> Data to use
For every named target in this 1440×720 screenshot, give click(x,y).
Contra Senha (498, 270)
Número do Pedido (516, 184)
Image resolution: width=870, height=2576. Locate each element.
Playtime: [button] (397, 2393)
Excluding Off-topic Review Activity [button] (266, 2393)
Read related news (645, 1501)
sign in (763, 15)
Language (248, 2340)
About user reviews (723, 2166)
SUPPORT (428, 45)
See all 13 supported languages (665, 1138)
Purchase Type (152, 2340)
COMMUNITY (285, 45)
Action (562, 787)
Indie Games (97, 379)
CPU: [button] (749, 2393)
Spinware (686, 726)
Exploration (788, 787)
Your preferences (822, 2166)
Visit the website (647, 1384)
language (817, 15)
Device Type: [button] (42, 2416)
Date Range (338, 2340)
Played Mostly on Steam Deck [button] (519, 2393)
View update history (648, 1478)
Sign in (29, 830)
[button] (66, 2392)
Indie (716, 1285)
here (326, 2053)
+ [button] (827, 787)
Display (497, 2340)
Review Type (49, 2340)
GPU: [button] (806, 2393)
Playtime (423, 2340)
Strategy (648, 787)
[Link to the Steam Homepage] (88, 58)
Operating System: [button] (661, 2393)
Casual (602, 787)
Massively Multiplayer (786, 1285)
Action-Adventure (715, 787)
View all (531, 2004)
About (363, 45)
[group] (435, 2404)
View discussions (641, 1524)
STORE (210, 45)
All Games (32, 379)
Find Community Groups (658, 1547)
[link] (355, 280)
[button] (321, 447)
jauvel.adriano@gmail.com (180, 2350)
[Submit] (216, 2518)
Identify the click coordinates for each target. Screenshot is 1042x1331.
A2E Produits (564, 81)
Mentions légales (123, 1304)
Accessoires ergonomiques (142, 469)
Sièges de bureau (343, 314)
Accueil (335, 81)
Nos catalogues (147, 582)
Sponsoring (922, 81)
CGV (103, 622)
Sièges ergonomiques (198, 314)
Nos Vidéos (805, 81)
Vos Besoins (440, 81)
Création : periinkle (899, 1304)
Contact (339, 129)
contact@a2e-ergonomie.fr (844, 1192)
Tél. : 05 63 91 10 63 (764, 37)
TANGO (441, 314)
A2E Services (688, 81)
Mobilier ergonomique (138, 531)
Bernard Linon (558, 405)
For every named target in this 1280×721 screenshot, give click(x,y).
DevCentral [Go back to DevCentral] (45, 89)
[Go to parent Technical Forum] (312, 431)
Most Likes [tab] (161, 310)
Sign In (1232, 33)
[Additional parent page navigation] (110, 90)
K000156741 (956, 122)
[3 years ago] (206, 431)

> Description of the task
Format all of the entries above as a numbered list, omitting any blank lines.

> Solution to this problem
1. For every named target in this 1440×720 screenshot, give click(x,y).
2. Contra Senha (498, 270)
3. Número do Pedido (516, 184)
4. Image resolution: width=870, height=2576. Locate each element.
5. Playtime: [button] (397, 2393)
6. Excluding Off-topic Review Activity [button] (266, 2393)
7. Read related news (645, 1501)
8. sign in (763, 15)
9. Language (248, 2340)
10. About user reviews (723, 2166)
11. SUPPORT (428, 45)
12. See all 13 supported languages (665, 1138)
13. Purchase Type (152, 2340)
14. COMMUNITY (285, 45)
15. Action (562, 787)
16. Indie Games (97, 379)
17. CPU: [button] (749, 2393)
18. Spinware (686, 726)
19. Exploration (788, 787)
20. Your preferences (822, 2166)
21. Visit the website (647, 1384)
22. language (817, 15)
23. Device Type: [button] (42, 2416)
24. Date Range (338, 2340)
25. Played Mostly on Steam Deck [button] (519, 2393)
26. View update history (648, 1478)
27. Sign in (29, 830)
28. [button] (66, 2392)
29. Indie (716, 1285)
30. here (326, 2053)
31. + [button] (827, 787)
32. Display (497, 2340)
33. Review Type (49, 2340)
34. GPU: [button] (806, 2393)
35. Playtime (423, 2340)
36. Strategy (648, 787)
37. [Link to the Steam Homepage] (88, 58)
38. Operating System: [button] (661, 2393)
39. Casual (602, 787)
40. Massively Multiplayer (786, 1285)
41. Action-Adventure (715, 787)
42. View all (531, 2004)
43. About (363, 45)
44. [group] (435, 2404)
45. View discussions (641, 1524)
46. STORE (210, 45)
47. All Games (32, 379)
48. Find Community Groups (658, 1547)
49. [link] (355, 280)
50. [button] (321, 447)
51. jauvel.adriano@gmail.com (180, 2350)
52. [Submit] (216, 2518)
53. Identify the click coordinates for each target. Screenshot is 1042x1331.
54. A2E Produits (564, 81)
55. Mentions légales (123, 1304)
56. Accessoires ergonomiques (142, 469)
57. Sièges de bureau (343, 314)
58. Accueil (335, 81)
59. Nos catalogues (147, 582)
60. Sponsoring (922, 81)
61. CGV (103, 622)
62. Sièges ergonomiques (198, 314)
63. Nos Vidéos (805, 81)
64. Vos Besoins (440, 81)
65. Création : periinkle (899, 1304)
66. Contact (339, 129)
67. contact@a2e-ergonomie.fr (844, 1192)
68. Tél. : 05 63 91 10 63 (764, 37)
69. TANGO (441, 314)
70. A2E Services (688, 81)
71. Mobilier ergonomique (138, 531)
72. Bernard Linon (558, 405)
73. For every named target in this 1280×721 screenshot, give click(x,y).
74. DevCentral [Go back to DevCentral] (45, 89)
75. [Go to parent Technical Forum] (312, 431)
76. Most Likes [tab] (161, 310)
77. Sign In (1232, 33)
78. [Additional parent page navigation] (110, 90)
79. K000156741 (956, 122)
80. [3 years ago] (206, 431)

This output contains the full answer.